The summer after his sophomore year, right before he began working with Skala’s lab, Halada completed a research internship at St. Jude’s Hospital in Tennessee, where he says he refined research techniques he continues to use regularly. After earning his PharmTox degree, he plans to enter medical school and continue his research while connecting it with patient care.
“One of the really cool aspects of medicine is just how integrated research has become in terms of being a physician today,” Halada says. “I’m hoping that research can be a bigger part of my future practice. I definitely have the basis from the PharmTox program to do that successfully.”
A research-friendly curriculum
Verhagen says that declaring the PharmTox major was one of the best decisions he made coming to UW, both because of the challenging academic load it offers and the community it creates. Without the program, Verhagen says he wouldn’t have submitted a Hilldale proposal at all.
“The PharmTox major allows you to get a really close group of friends, similar to a fraternity or a student organization where you have a tight group of friends that you go through a similar experience with,” Verhagen says. “And the curriculum really prepares you the best of any major for any health care position.”
In their junior year, PharmTox students take a seminar in which they’re required to write a Hilldale-style research proposal.
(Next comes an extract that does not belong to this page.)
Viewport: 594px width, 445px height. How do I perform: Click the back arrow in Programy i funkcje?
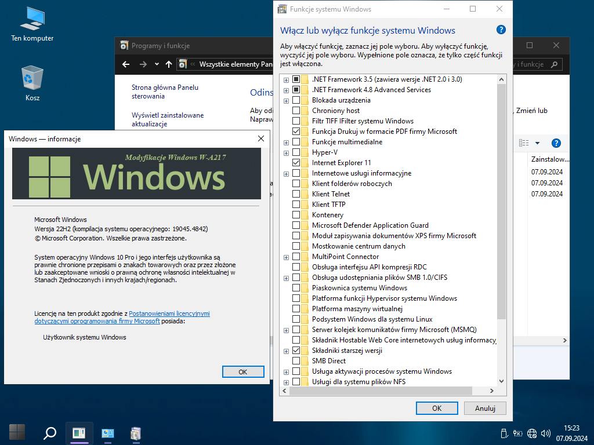126,64
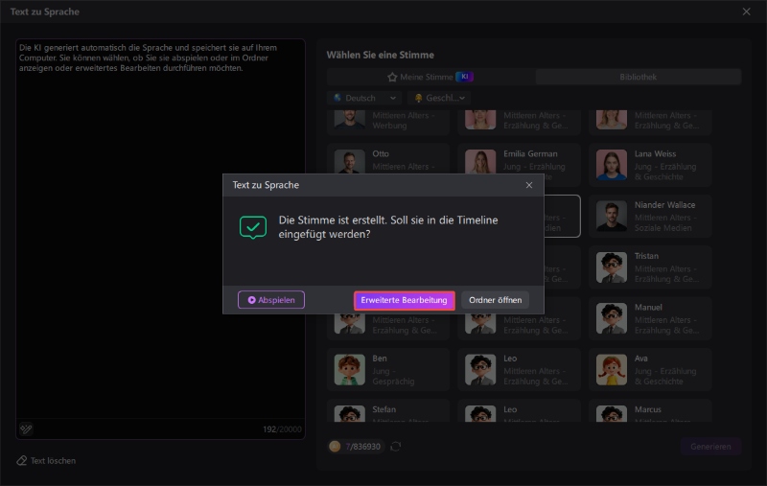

Since the assignment has all the same guidelines as the Hilldale Fellowship, many students just end up submitting their finished proposal to the Hilldale awards, often yielding results.
“I was really excited to win because it was the first moment that someone outside of my lab recognized the research I was doing,” Verhagen says. “To see that someone else think that my ideas are good enough to actually get funded has been a really valuable experience.”